Friday, December 04, 2009

Wandering thoughts about books about men in robes

As I creep up on the end of Moby Dick, I find myself seriously contemplating The Brothers Karamazov for the next Borrowed Fire series. Contrary to my previous impression, MD is really not that long of a book...at least not compared to BK, which is 940 pages in my very tiny print version of the Constance Garnett translation (the same one they have on Project Gutenberg, so it's almost like a sign that I should do this). It would be quite a slog. But I found myself rereading "The Grand Inquisitor" section last night to help me figure out something for my novel...and, well, it's just freakin brilliant. "Man was created a rebel; and how can rebels be happy?" says the GI. Dostoevsky was a rebel against the God he loved and craved to believe in. That's why Alyosha Karamazov, the novice monk, is a sweetie but pales in comparison to his rebel brothers, who suffer so palpably.

Speaking of monks, it looks like I am finally going to finish Walter Miller's A Canticle for Leibowitz, which I started about four years ago, then misplaced, then restarted on the plane to and from Cleveland. It's quite interesting, about the rediscovery, many centuries in the future, of atomic-age technology that ended up destroying the planet. As they did in the first Dark Ages, Catholic monks have been preserving technical books and diagrams, which they don't really understand; I've just finished the part where they finally manage to construct a generator to power a lamp in the library. (Leibowitz was a former engineer from the atomic age who repented and became a monk himself.) The writing is strong, witty, and compelling, and the characters are less flat than in other genre novels--especially in the first section, where we spend a lot of time with the charmingly meek novice, Francis. He has unwittingly discovered a cache of papers that will allow Leibowitz to be canonized, and we share his disappointment and cheer his patience as the hierarchy squabbles over what to do with the find.

But then at the end of section one, Francis is shot between the eyes and eaten by mutants.* (The eating part is not shown.) Centuries pass, and we meet a new batch of monks, still puzzling over relics and trying to form alliances with the "savage" clans prowling the blighted American landscape. (It is one of the other great joys of this book that the new Roman Catholic church is rooted in the American west, so the great centers of religious civilization aren't Rome and Constantinople, but Texarkana and Denver.) But the abrupt end of Francis teaches us not to care about these new monks. Even though Miller gives them reasonably compelling quirks and dialog, we now assume that any of them could get the ax--or the arrow--at any time. We realize the characters, for all the work that Miller puts into them, are just vehicles for the real subject of the book, which is the process of technological discovery.

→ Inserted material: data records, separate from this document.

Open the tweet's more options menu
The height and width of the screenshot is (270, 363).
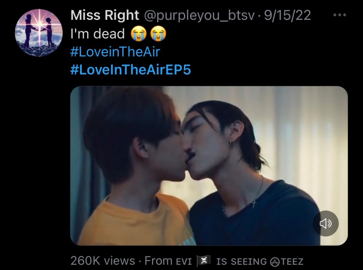pos(340,15)
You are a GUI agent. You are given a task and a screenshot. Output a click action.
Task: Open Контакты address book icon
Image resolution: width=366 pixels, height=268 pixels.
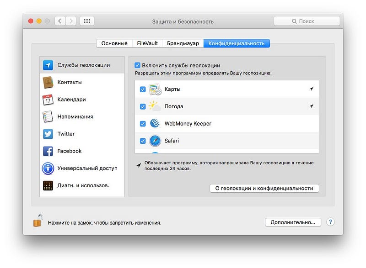(x=48, y=83)
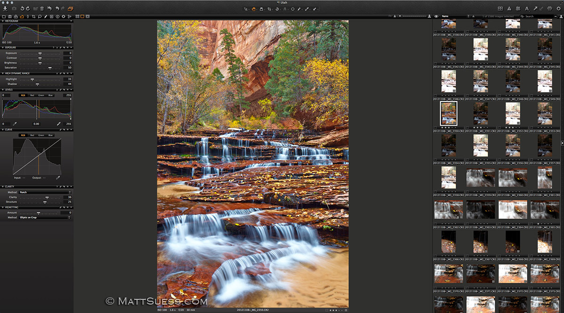Click the Undo arrow in the toolbar
The width and height of the screenshot is (564, 313).
click(x=57, y=8)
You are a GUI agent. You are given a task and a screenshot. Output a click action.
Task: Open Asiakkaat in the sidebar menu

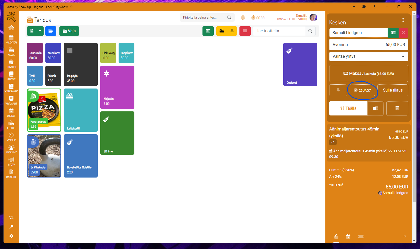(x=11, y=149)
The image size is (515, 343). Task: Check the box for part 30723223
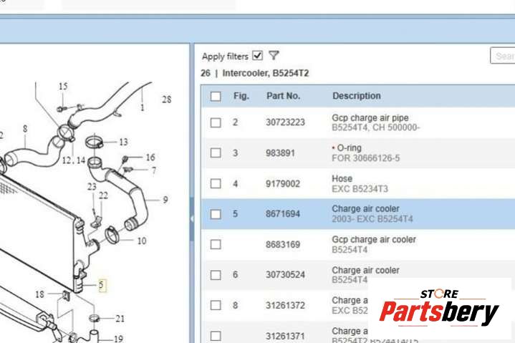click(x=216, y=122)
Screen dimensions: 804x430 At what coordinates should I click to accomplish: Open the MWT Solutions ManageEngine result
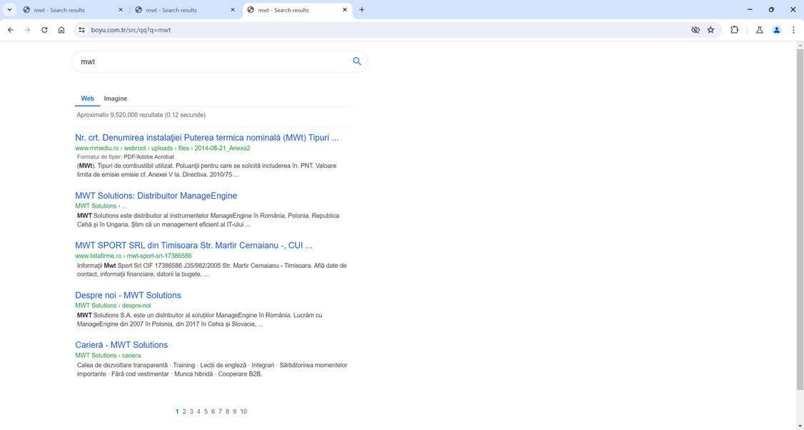(x=156, y=196)
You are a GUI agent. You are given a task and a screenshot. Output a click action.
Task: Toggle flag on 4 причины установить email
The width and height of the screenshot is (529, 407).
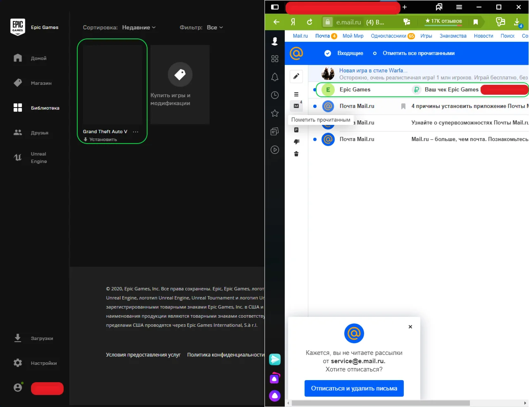[x=403, y=106]
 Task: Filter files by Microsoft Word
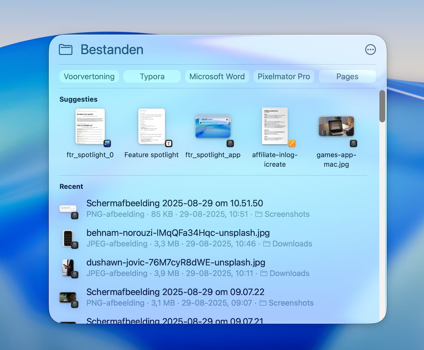coord(217,76)
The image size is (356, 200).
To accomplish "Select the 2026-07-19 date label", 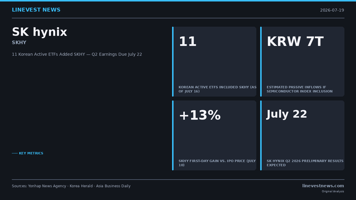I will (332, 10).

Is that what makes Canticle, ultimately, a genre rather than a literary novel--this clear signal that character is a secondary concern? The quick and dirty answer is "yes"--genre fiction's about plot; literary's about character. But...that's a boring answer. Don DeLillo is considered a literary artist; yet he's always knocked for creating unmemorable characters who exist solely to express ideas. In his recent New Yorker story, that's certainly the case. Of course it's a story *about* overly intellectual college students, who are aware of and dramatize their own detachment from others. Maybe the self-awareness of the characters (and the author) about their condition gives the story more artistic ballast than Canticle. But I read both in a similar emotional state; a kind of warm, hmmm, interesting, what's-this-all-about feeling, with no real concern for the "people." Maybe DeLillo's a little smoother at integrating interesting ideas with interesting-enough characters.

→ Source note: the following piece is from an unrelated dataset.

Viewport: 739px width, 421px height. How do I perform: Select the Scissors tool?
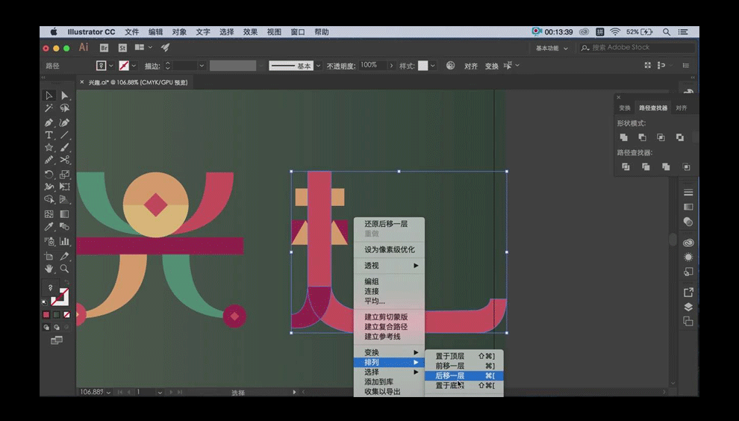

Anyway, for ideas dressed up as human beings, you can't beat Dostoevsky. And DeLillo's story is called "Midnight in Dostoevsky," and it's kinda sorta about Dostoevsky...See, another sign...BK, here I come...?

*Or "sports," as Miller calls them. I spent about a week being fascinated by this term--is it a slur? Does the term of endearment "old sport" mean "old mutant"? Turns out it's a term from biology, and thus neutral in its implications, I guess.